- _WHAT THIS TASK INVOLVES_
Arrange every line of the data below as a Markdown table with two columns, Row and Data line, numbering each row and leaving out the blank lines.

# # # #

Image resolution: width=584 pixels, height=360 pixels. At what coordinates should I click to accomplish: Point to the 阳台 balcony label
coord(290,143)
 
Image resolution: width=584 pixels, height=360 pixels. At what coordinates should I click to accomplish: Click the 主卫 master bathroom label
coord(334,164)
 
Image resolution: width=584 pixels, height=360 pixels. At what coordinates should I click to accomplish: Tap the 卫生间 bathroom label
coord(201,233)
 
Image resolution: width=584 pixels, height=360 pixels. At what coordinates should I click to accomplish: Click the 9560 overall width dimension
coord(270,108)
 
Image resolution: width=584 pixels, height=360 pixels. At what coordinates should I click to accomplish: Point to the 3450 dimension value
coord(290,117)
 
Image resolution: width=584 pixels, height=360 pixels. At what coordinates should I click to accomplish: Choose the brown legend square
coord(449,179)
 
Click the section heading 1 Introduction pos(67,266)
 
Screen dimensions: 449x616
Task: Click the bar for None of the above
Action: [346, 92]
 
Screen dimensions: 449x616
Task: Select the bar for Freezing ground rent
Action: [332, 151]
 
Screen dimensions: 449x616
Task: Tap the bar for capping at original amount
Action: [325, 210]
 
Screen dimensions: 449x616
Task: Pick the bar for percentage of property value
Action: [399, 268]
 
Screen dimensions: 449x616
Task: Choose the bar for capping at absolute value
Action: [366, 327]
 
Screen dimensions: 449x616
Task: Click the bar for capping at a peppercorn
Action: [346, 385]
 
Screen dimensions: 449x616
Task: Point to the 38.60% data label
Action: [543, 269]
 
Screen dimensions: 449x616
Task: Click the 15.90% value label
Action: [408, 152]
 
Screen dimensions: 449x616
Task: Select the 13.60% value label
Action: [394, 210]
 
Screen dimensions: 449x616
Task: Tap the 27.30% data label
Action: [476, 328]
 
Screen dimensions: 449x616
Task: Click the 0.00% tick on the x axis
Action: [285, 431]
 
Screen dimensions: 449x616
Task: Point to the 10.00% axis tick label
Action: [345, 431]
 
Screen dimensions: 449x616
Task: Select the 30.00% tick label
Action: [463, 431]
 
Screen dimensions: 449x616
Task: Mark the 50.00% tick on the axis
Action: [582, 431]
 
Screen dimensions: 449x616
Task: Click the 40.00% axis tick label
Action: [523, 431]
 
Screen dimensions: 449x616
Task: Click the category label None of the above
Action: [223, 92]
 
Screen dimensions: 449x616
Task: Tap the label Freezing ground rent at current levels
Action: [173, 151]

# # # #

- _ANSWER_
| Row | Data line |
|---|---|
| 1 | Image resolution: width=584 pixels, height=360 pixels. At what coordinates should I click to accomplish: Point to the 阳台 balcony label |
| 2 | coord(290,143) |
| 3 | Image resolution: width=584 pixels, height=360 pixels. At what coordinates should I click to accomplish: Click the 主卫 master bathroom label |
| 4 | coord(334,164) |
| 5 | Image resolution: width=584 pixels, height=360 pixels. At what coordinates should I click to accomplish: Tap the 卫生间 bathroom label |
| 6 | coord(201,233) |
| 7 | Image resolution: width=584 pixels, height=360 pixels. At what coordinates should I click to accomplish: Click the 9560 overall width dimension |
| 8 | coord(270,108) |
| 9 | Image resolution: width=584 pixels, height=360 pixels. At what coordinates should I click to accomplish: Point to the 3450 dimension value |
| 10 | coord(290,117) |
| 11 | Image resolution: width=584 pixels, height=360 pixels. At what coordinates should I click to accomplish: Choose the brown legend square |
| 12 | coord(449,179) |
| 13 | Click the section heading 1 Introduction pos(67,266) |
| 14 | Screen dimensions: 449x616 |
| 15 | Task: Click the bar for None of the above |
| 16 | Action: [346, 92] |
| 17 | Screen dimensions: 449x616 |
| 18 | Task: Select the bar for Freezing ground rent |
| 19 | Action: [332, 151] |
| 20 | Screen dimensions: 449x616 |
| 21 | Task: Tap the bar for capping at original amount |
| 22 | Action: [325, 210] |
| 23 | Screen dimensions: 449x616 |
| 24 | Task: Pick the bar for percentage of property value |
| 25 | Action: [399, 268] |
| 26 | Screen dimensions: 449x616 |
| 27 | Task: Choose the bar for capping at absolute value |
| 28 | Action: [366, 327] |
| 29 | Screen dimensions: 449x616 |
| 30 | Task: Click the bar for capping at a peppercorn |
| 31 | Action: [346, 385] |
| 32 | Screen dimensions: 449x616 |
| 33 | Task: Point to the 38.60% data label |
| 34 | Action: [543, 269] |
| 35 | Screen dimensions: 449x616 |
| 36 | Task: Click the 15.90% value label |
| 37 | Action: [408, 152] |
| 38 | Screen dimensions: 449x616 |
| 39 | Task: Select the 13.60% value label |
| 40 | Action: [394, 210] |
| 41 | Screen dimensions: 449x616 |
| 42 | Task: Tap the 27.30% data label |
| 43 | Action: [476, 328] |
| 44 | Screen dimensions: 449x616 |
| 45 | Task: Click the 0.00% tick on the x axis |
| 46 | Action: [285, 431] |
| 47 | Screen dimensions: 449x616 |
| 48 | Task: Point to the 10.00% axis tick label |
| 49 | Action: [345, 431] |
| 50 | Screen dimensions: 449x616 |
| 51 | Task: Select the 30.00% tick label |
| 52 | Action: [463, 431] |
| 53 | Screen dimensions: 449x616 |
| 54 | Task: Mark the 50.00% tick on the axis |
| 55 | Action: [582, 431] |
| 56 | Screen dimensions: 449x616 |
| 57 | Task: Click the 40.00% axis tick label |
| 58 | Action: [523, 431] |
| 59 | Screen dimensions: 449x616 |
| 60 | Task: Click the category label None of the above |
| 61 | Action: [223, 92] |
| 62 | Screen dimensions: 449x616 |
| 63 | Task: Tap the label Freezing ground rent at current levels |
| 64 | Action: [173, 151] |